Secondary prevention (early detection / screening)
The principal prevention-like strategy is secondary prevention through systematic molecular testing, enabling earlier deployment of effective targeted therapy. International practice patterns support screening (often IHC) and confirmatory sequencing workflows, particularly in low-prevalence tumors. (vingiani2023pantrkimmunohistochemistryas pages 1-3, bungaro2024ntrk123biologydetection pages 5-6)
14. Other Species / Natural Disease
No veterinary or cross-species naturally occurring NTRK fusion-positive cancer evidence was identified in the retrieved sources.
15. Model Organisms
No specific animal model organisms or engineered in vivo models were described in the retrieved excerpts. This is a gap in the currently retrieved evidence set; additional targeted searches in model-organism databases (MGI/IMPC) and translational NTRK fusion modeling literature would be required.
Recent Developments and Real-World Implementations (2023–2024 emphasis)

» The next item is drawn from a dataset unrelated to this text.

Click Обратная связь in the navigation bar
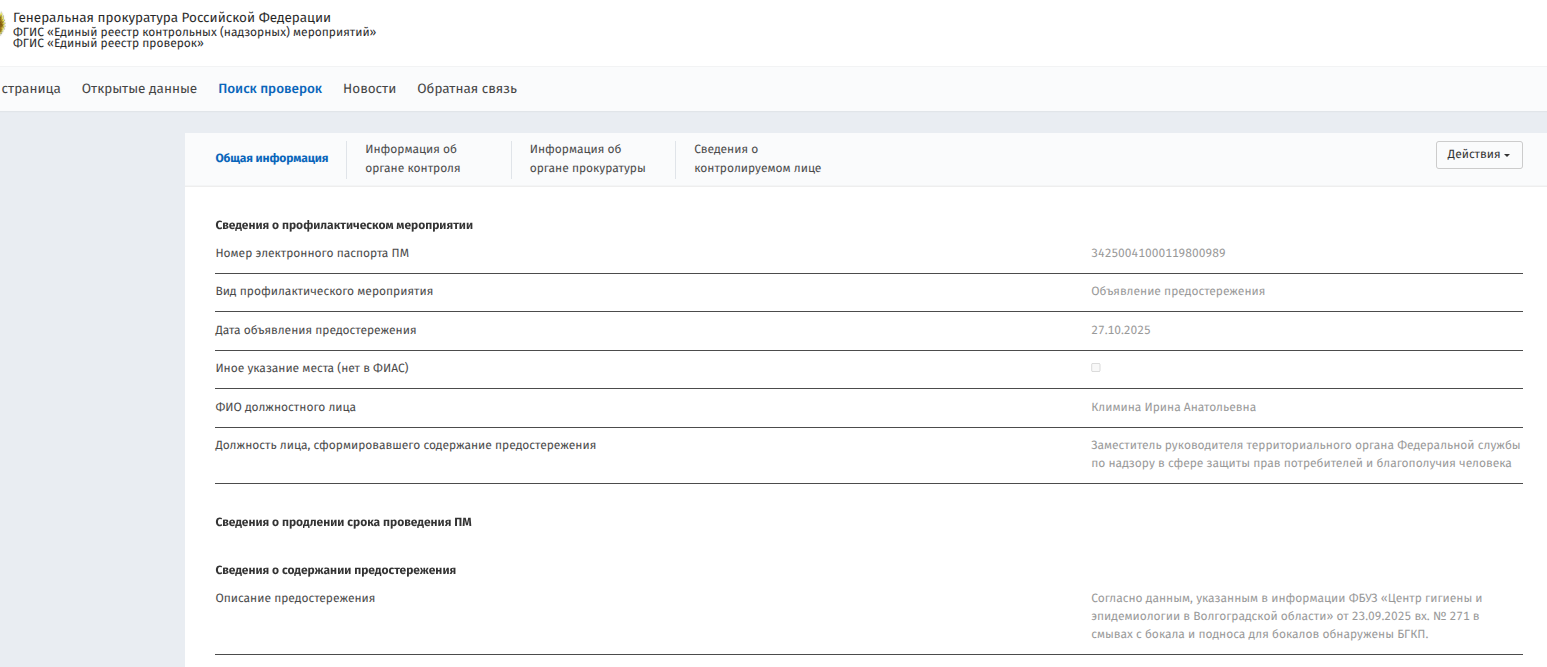The height and width of the screenshot is (667, 1547). pos(466,89)
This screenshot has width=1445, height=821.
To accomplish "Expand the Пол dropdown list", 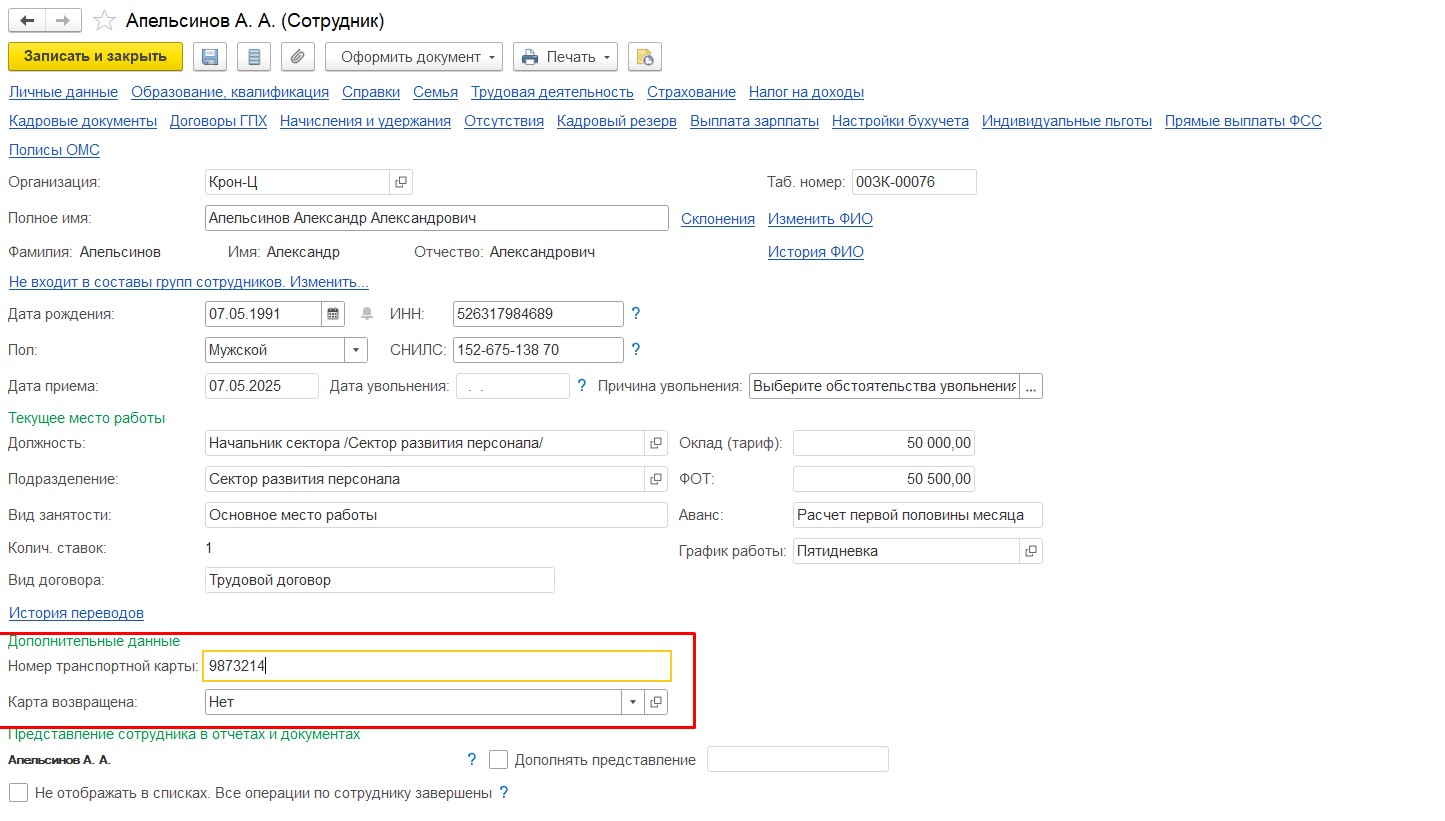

1) National-scale prevalence estimates with pediatric enrichment: Nakata et al. (2024-06) quantified low overall prevalence (0.20%) but substantially higher pediatric prevalence (1.69%) in a national clinicogenomic cohort. (nakata2024prevalenceofneurotrophic pages 2-4, nakata2024prevalenceofneurotrophic pages 1-2) 2) Operational diagnostic workflows and performance metrics: Vingiani et al. (2023-11) provided real-world screening performance for pan-TRK IHC with high NPV but low PPV, reinforcing reflex NGS confirmation. (vingiani2023pantrkimmunohistochemistryas pages 1-3, vingiani2023pantrkimmunohistochemistryas media 404d7635) 3) Growing emphasis on resistance-aware sequencing and next-generation inhibitors: 2023–2024 expert reviews emphasize acquired resistance mechanisms (solvent-front/gatekeeper/xDFG) and newer agents designed to overcome them. (yang2023safetyofcurrent pages 4-6, bungaro2024ntrk123biologydetection pages 5-6)
Notes on PMID requirement
Several of the retrieved sources are indexed by DOI and journal metadata, but PMIDs were not available in the retrieved excerpts for most of the key 2023–2024 papers. Where PMIDs are required for knowledge-base ingestion, an additional PubMed-specific retrieval step would be needed.